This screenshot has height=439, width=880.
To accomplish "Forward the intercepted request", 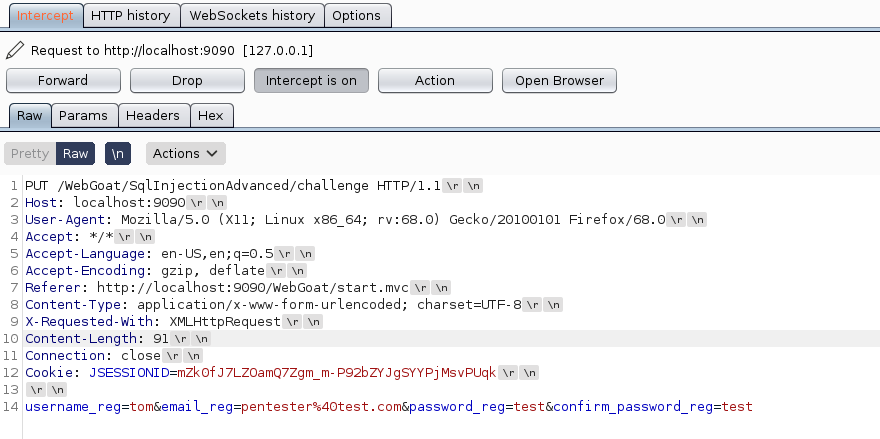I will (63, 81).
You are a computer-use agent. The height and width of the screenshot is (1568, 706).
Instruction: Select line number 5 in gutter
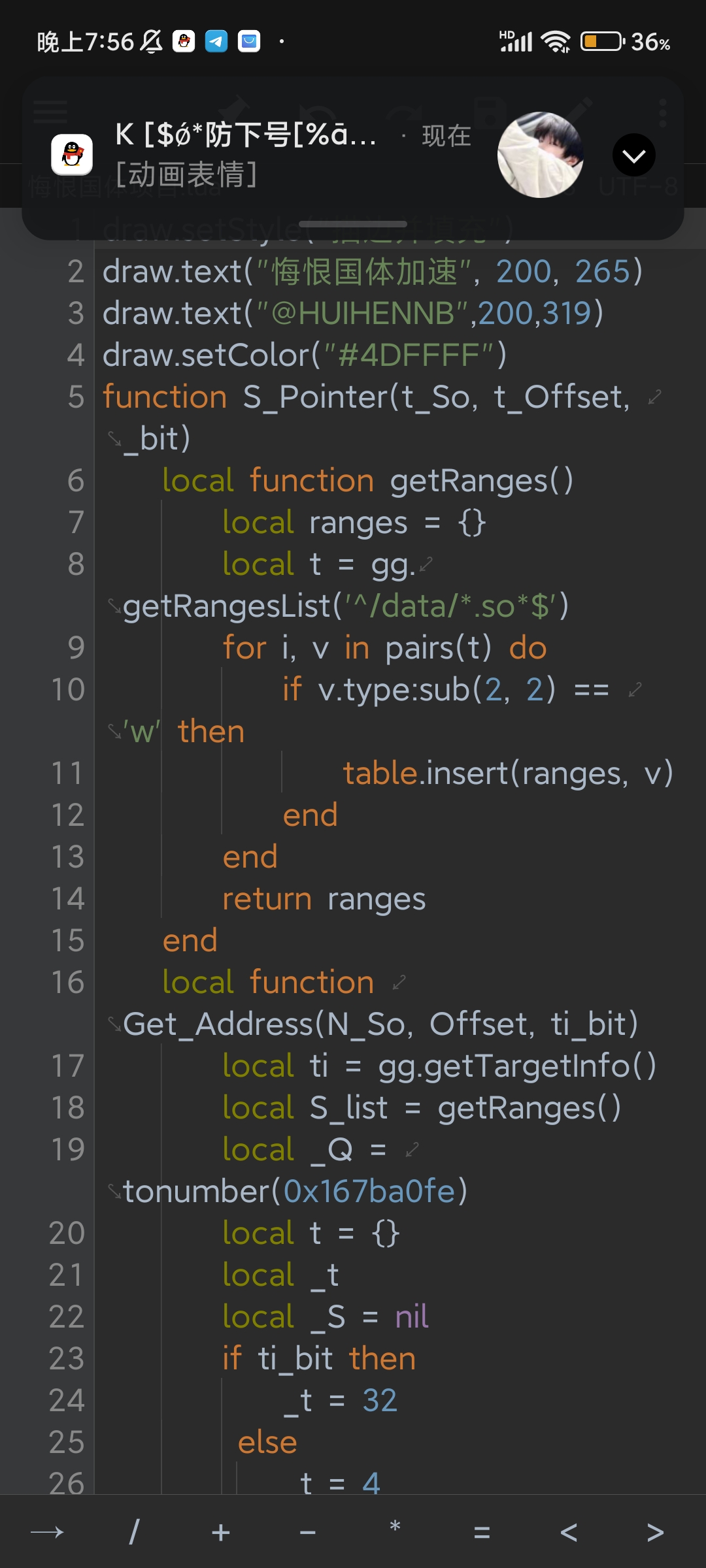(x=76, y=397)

==

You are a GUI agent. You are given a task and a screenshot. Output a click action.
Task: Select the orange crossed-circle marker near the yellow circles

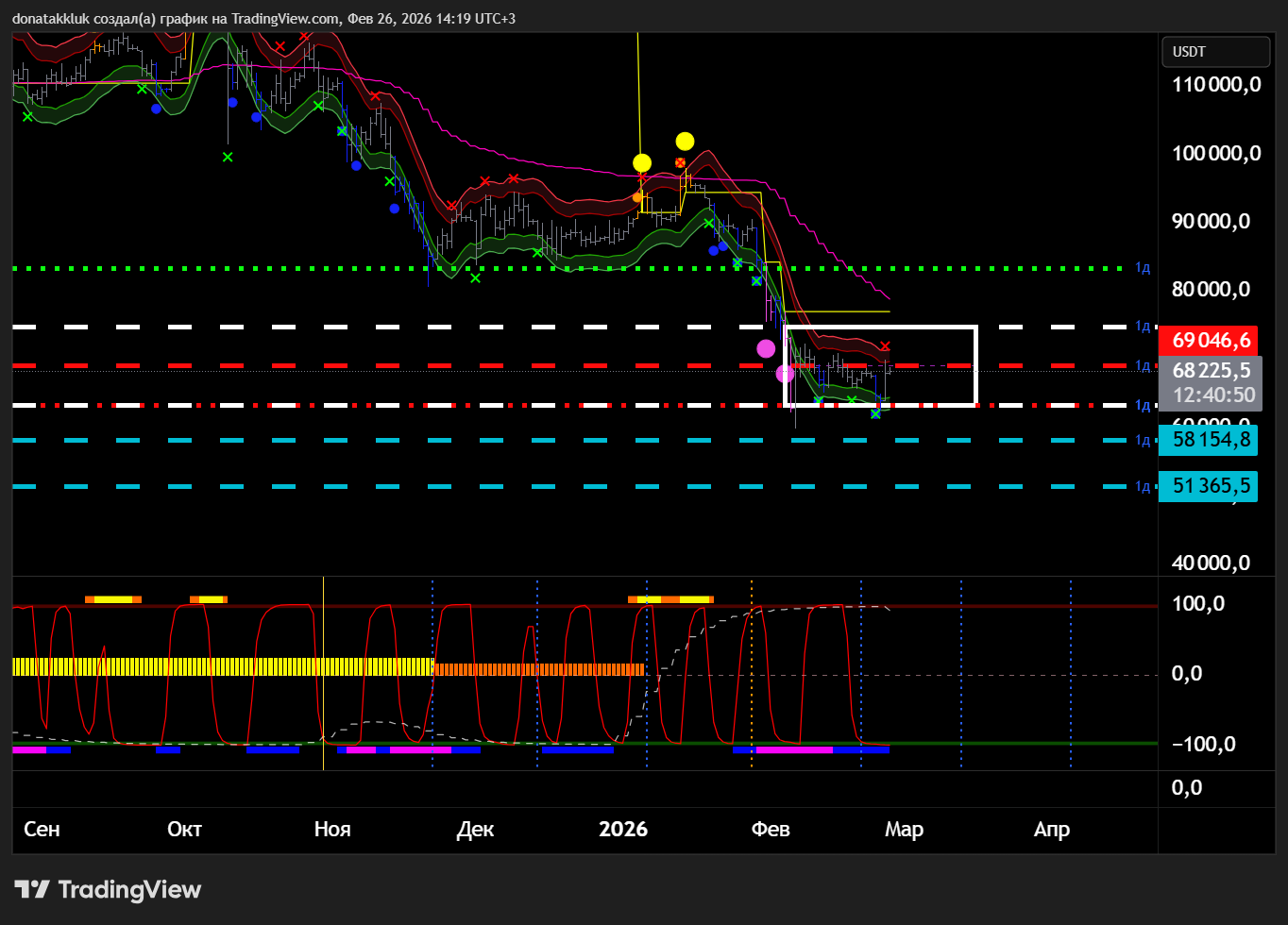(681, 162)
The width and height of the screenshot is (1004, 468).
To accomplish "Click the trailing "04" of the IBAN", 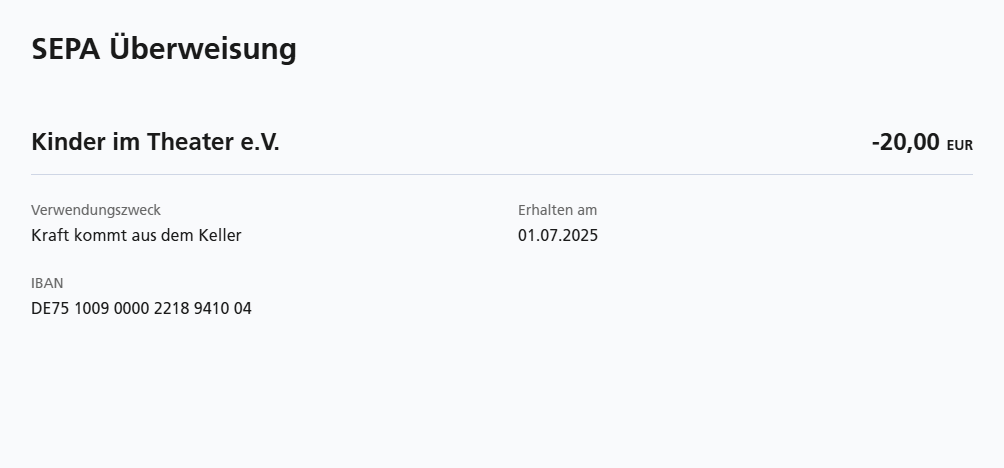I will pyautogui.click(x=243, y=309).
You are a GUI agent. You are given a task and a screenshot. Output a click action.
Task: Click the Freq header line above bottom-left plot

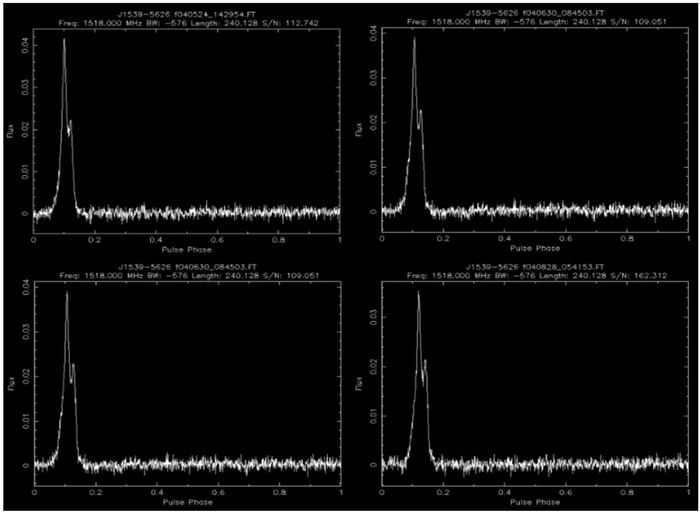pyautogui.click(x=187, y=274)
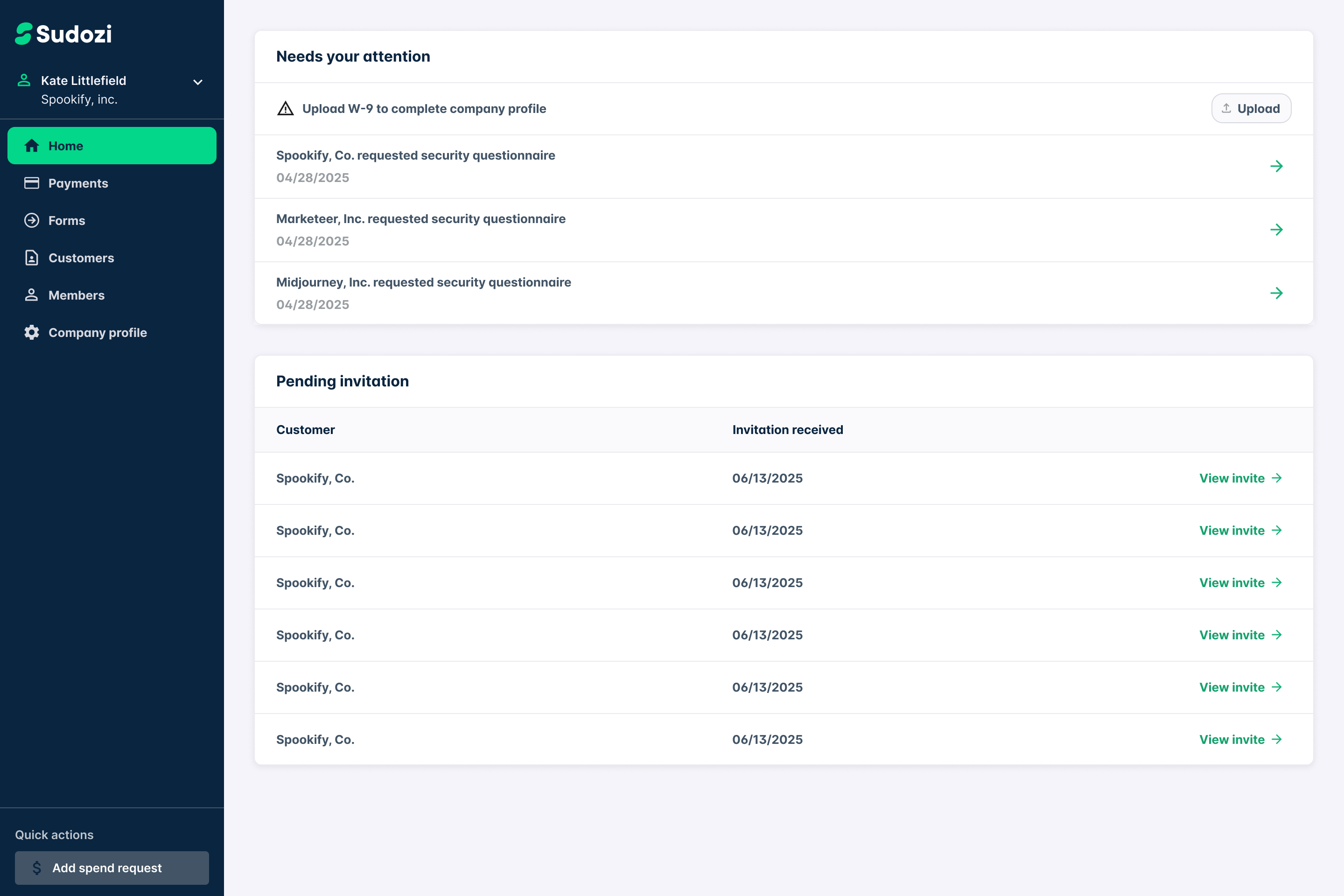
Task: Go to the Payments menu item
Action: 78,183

## Required work:
Rewrite the entries from the line containing "You are a computer-use" through the line containing "(x=76, y=397)", with 37 added to every coordinate in the answers, and leave out the pictures.

## Result of this task:
You are a computer-use agent. The height and width of the screenshot is (1568, 706).
Instruction: Select line number 5 in gutter
(x=113, y=434)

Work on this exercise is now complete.